In many large companies, there are call centers, where people are calling to order something or complain to something. There are huge costs to operators and companies are trying to reduce these costs by using chatbots, but some people would really like to call instead of chatting with virtual assistant. Also it can be used as trigger for other processes.
What it does
This script can recognize the speech by using microphone as an input or by using AudioFile as an input. This input is recognized and converted to string. It can use multiple Engines for speech recognition based on your preferences, such as Google Cloud, Wit, Bing, etc... Thanks to that, you can also recognize more than 100 languages.
How I built it
I used python library for speech recognition, as UiPath accomplished pretty good integration with python. There is one activity for setting up parameters for speech recognition. This activity was programmed in C# and packaged as nugget package and implemented in UiPath.
Challenges I ran into
As the voice / speech is really a type of unstructured data, it's necessarily to use NLP algorithms for understanding recognized string. This can be next step, as we are unlimited in using Python :).

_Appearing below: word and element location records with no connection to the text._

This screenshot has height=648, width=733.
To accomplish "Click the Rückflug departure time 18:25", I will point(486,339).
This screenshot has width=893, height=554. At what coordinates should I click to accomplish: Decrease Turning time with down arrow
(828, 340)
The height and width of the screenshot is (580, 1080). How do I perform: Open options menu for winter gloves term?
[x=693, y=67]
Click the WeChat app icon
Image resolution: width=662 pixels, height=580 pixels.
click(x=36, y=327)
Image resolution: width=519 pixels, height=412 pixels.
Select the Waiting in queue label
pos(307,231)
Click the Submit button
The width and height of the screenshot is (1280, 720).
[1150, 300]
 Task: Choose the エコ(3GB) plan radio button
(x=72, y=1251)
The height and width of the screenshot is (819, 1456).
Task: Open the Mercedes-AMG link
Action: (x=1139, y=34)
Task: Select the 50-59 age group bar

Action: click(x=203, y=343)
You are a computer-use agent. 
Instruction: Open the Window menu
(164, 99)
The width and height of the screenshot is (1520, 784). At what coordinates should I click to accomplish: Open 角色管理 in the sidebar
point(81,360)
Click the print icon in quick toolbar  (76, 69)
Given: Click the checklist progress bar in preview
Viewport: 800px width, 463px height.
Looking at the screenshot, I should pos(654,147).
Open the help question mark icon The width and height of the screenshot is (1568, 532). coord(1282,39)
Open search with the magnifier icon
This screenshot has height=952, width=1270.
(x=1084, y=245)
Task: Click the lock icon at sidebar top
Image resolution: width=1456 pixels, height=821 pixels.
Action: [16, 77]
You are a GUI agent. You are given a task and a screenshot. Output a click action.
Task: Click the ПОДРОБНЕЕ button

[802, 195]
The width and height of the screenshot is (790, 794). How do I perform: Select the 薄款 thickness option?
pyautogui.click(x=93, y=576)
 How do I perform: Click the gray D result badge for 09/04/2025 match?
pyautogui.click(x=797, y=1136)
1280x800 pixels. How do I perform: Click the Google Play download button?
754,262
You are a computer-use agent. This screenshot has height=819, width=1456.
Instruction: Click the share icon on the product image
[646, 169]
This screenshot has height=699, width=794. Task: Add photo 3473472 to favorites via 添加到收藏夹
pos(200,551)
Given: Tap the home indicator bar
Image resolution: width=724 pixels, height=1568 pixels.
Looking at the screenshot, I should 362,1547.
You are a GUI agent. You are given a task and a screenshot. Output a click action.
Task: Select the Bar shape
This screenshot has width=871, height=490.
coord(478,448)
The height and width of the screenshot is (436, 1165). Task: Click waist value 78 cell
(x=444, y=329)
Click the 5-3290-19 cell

Accomplishments that I'm proud of
Speech recognition is working for me perfectly in case, I pronounce it correctly. Also I was able to completely understand, as python activity package is working in Uipath, so as I'm a python developer, I'm almost unlimited in programming in UiPath.
What I learned
How to use Python activity package and how easy is to use python libraries. Also as I have some C# experience, I can also prepare a lot of custom activities inside our company which will perfectly meet our requirements.
What's next for Speech Recognition
From my perspective, next step is to implement NLP algorithms for recognized text. But here, it cant be something generic, because it really depends on use case. But my next step will be the implementation of NLP algorithm for sorting and translation activity.